Cámara aprobó incorporar a canasta GES dispositivos digitales para monitorear Diabetes Infantil

La propuesta bajo el proyecto N° 502, fue presentada en marzo por el diputado de Renovación Nacional Bernardo Berger secundado por una decena transversal de parlamentarios. Fue aprobada con 86 votos a favor, sin abstenciones ni votos en contra.

En lo medular, propone al Ejecutivo “dentro de la canasta GES la incorporación de los lectores y sensores digitales de medición de glucosa para el tratamiento de la Diabetes Infantil –también denominada Melitus o de Tipo 1- e instruir al Ministro de Hacienda para que determine en el más breve plazo los costos de esta medida y su forma de financiamiento”.

Berger explicó que “un niño con diabetes debe pincharse y sacarse sangre entre 10 y 20 veces al día, o más,  dependiendo de su condición para medirse la glicemia, y lo deberá hacer por el resto de su vida. No es difícil imaginar entonces, lo perturbador que resulta para un pequeño vivir pinchándose y sangrando, pero es la única forma accesible hoy mediante la canasta de medicamentos GES”.
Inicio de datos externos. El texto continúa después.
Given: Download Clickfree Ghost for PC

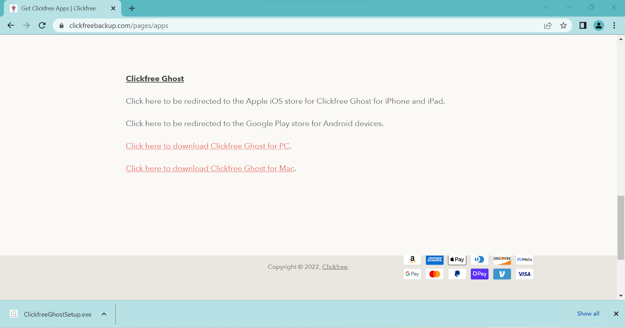Looking at the screenshot, I should tap(207, 146).
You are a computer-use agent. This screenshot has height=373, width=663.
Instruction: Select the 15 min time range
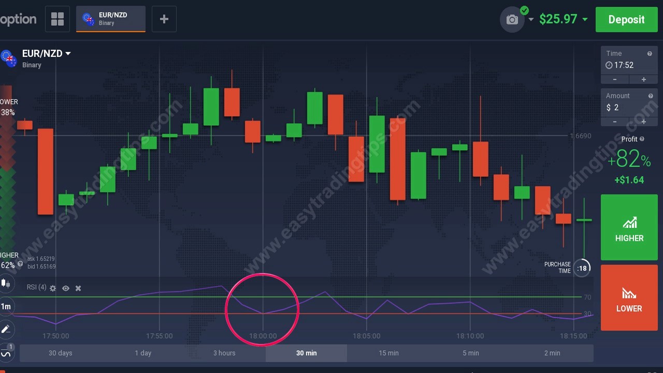tap(388, 353)
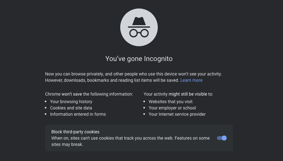Select "Websites that you visit" list item
The image size is (283, 161).
[171, 102]
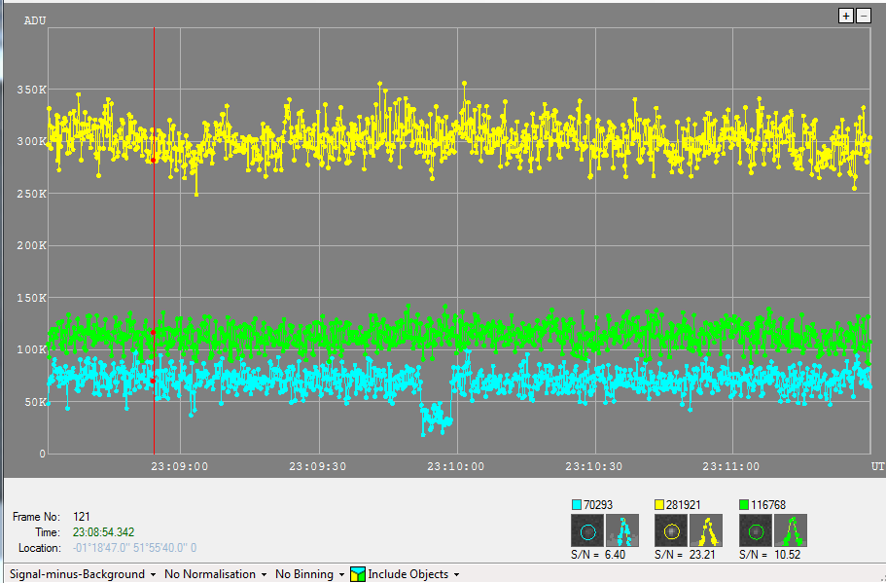The image size is (886, 583).
Task: Click the green color swatch beside 116768
Action: coord(744,505)
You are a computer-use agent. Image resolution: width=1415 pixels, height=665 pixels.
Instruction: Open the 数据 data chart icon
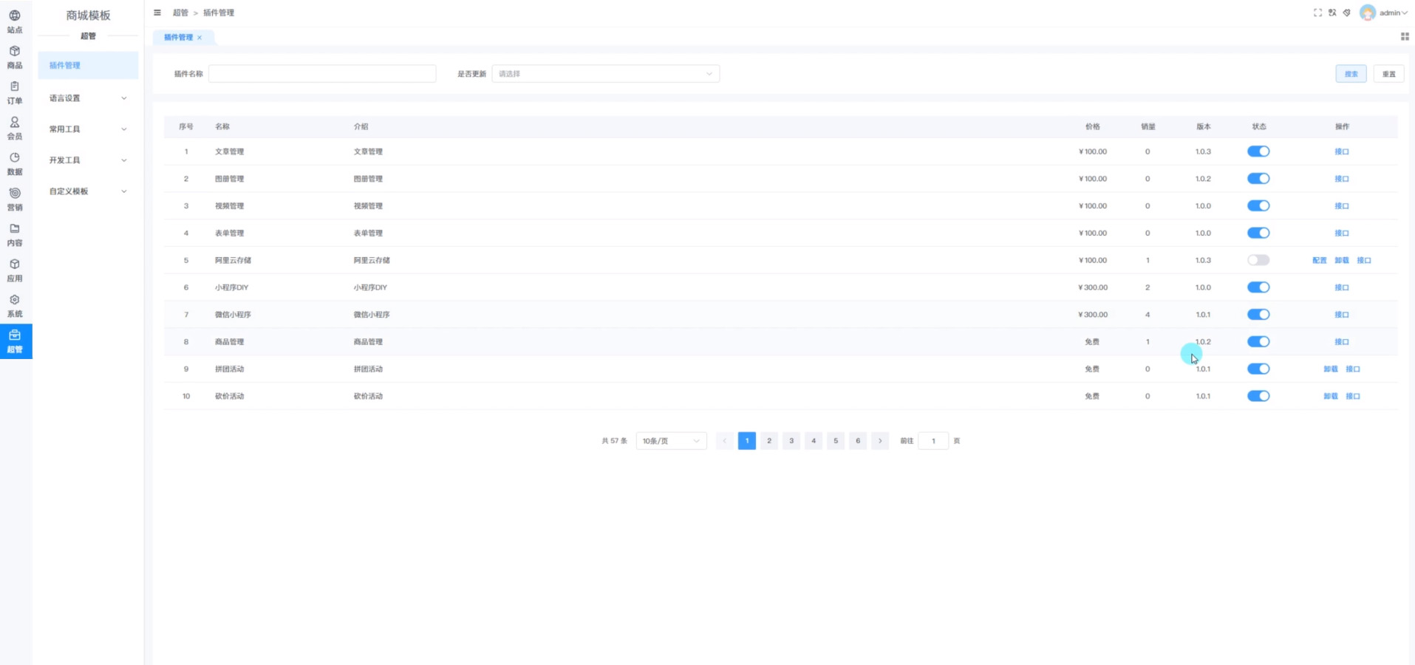[x=15, y=163]
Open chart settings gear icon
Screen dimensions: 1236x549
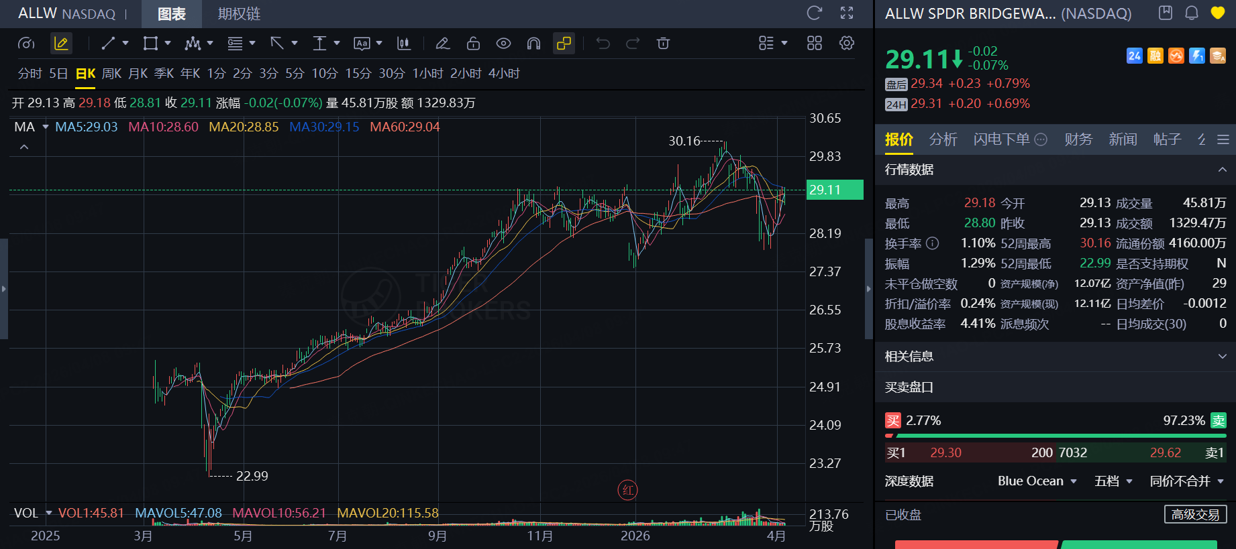coord(847,44)
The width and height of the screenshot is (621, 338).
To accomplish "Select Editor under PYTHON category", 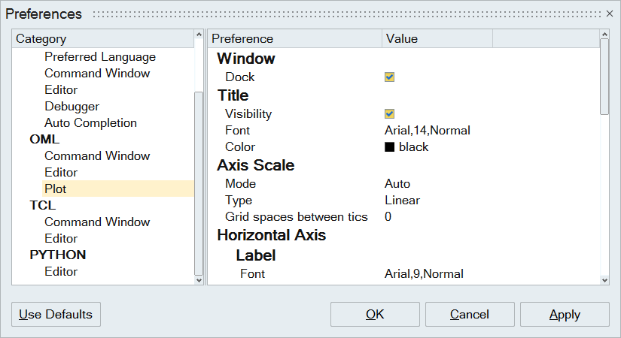I will (61, 271).
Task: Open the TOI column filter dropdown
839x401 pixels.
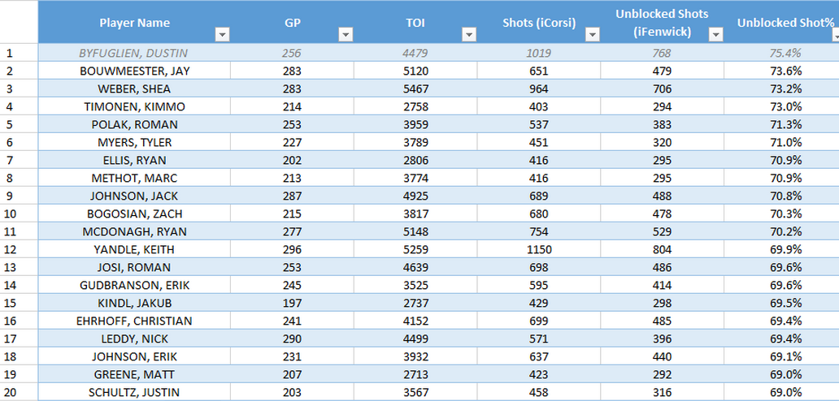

“La alternativa –añadió- “son los sensores digitales que hace dos o tres años están disponibles en Chile y que podrían ahorrar gran parte de ese trauma, pero no tienen cobertura, cuestan mensualmente unos 150 mil pesos sin considerar los demás gastos asociados al tratamiento”.

Indicó Berger que junto a la votación “he tomado contacto con el ministro de Salud Jaime Mañalich para ponerlo en antecedentes, que podamos evaluar esta necesidad contenida en el proyecto aprobado hoy, y empujar su pronta cumplimentación en el marco de las adecuaciones constantes que el Minsal hace a la canasta de medicamentos”.

La Diabetes Infantil juvenil es considerada la tercera enfermedad crónica mundial más común en la infancia. Su rápido incremento en Chile la ha convertido en la segunda de mayor prevalencia. Se estima en 15 mil los casos en el país, puede causar la muerte y su tratamiento es de alto costo.

En ella, el páncreas deja de producir insulina, hormona fundamental para regular la cantidad de glucosa o azúcar que llega a las células. Por tanto, los niños que la padecen –insulinodependientes- requieren monitorear su sangre permanentemente e inyectarse varias veces al día la hormona para sobrevivir. No existe cura. No se conoce con exactitud la causa de esta enfermedad crónica, aunque se ha determinado cierta correlación genética, en tanto que su detonación o debut, siempre sorpresivo, podría ser causado por factores inmunológicos.